The barrister said that, after leaving government, “I resolved that every five years I would look hard at what I was doing and why”.

He saw the number of sole practitioners at the Bar rising and was receiving direct approaches anyway: “I fancy being in total control of it.”

Mr Huckle explained that he previously shied away from direct access out of concern that he would be competing with instructing solicitors.

“But the course leader, a solicitor himself, explained to us that that was not a real concern, and that the relationship between an instructing lawyer and a direct access barrister should be somewhat symbiotic.”

He said there were complex cases where solicitors need counsel’s advice to decide whether to take on a case.

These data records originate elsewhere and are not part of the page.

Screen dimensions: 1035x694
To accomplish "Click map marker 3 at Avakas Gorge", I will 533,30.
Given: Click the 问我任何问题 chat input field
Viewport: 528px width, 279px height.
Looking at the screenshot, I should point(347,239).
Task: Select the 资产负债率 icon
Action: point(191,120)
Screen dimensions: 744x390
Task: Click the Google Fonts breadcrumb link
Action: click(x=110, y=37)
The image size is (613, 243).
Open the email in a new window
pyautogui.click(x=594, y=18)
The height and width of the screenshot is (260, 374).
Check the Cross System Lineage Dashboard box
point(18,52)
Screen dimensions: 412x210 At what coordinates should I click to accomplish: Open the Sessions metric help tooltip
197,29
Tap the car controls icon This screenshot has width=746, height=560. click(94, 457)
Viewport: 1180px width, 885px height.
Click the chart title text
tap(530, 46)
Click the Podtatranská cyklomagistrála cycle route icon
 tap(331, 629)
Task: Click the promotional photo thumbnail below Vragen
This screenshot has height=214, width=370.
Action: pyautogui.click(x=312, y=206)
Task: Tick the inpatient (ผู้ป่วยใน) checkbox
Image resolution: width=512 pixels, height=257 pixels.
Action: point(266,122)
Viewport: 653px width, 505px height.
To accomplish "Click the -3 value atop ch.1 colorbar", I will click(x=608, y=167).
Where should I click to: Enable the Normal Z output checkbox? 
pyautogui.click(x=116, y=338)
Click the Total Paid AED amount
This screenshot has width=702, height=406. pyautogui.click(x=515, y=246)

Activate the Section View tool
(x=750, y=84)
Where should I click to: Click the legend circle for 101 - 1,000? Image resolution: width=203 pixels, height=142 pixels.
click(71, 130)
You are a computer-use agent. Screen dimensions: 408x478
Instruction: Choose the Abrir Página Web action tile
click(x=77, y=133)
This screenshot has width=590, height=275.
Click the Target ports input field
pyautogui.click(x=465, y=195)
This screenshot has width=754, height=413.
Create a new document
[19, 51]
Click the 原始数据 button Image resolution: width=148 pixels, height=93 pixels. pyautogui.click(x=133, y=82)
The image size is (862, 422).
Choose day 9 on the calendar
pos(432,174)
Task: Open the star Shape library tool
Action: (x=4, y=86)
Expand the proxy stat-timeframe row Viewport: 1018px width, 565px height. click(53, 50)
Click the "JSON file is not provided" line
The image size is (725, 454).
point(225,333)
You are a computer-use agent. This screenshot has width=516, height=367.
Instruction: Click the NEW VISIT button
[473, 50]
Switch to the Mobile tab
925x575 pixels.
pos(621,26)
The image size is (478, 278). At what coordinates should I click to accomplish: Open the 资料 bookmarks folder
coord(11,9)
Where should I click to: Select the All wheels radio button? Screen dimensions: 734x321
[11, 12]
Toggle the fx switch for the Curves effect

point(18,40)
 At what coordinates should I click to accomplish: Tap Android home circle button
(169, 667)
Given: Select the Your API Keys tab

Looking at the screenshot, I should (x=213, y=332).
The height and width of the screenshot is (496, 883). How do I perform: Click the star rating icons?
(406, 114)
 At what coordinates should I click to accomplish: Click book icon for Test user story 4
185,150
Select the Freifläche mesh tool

“If the client is able to pay for that preliminary advice on a direct access basis, this can be a way forward for client and lawyer without the client being required to pay for both lawyers’ time obtaining that specialist advice, and without the first lawyer having to invest resources heavily in what may well not be a viable case legally.

“It may also be easier to send a disappointed prospective client away with the positive suggestion as to the option to obtain specialist advice, in cases where your immediate view is that there is no case.”

There was an “obvious reasonable expectation” that – where there was a case to be pursued – the client “will be encouraged to return” to the referring solicitor, presuming they were appropriate for the matter.

Mr Huckle said that, as a personal injury specialist, he did not often have conferences in chambers, and pointed out that many barristers do not go into chambers very often. He would travel to Doughty Street for management meetings but lives near Newport.

He still expected to enjoy the camaraderie of chambers, though: “It’s not been suggested that I won’t be invited to the parties.”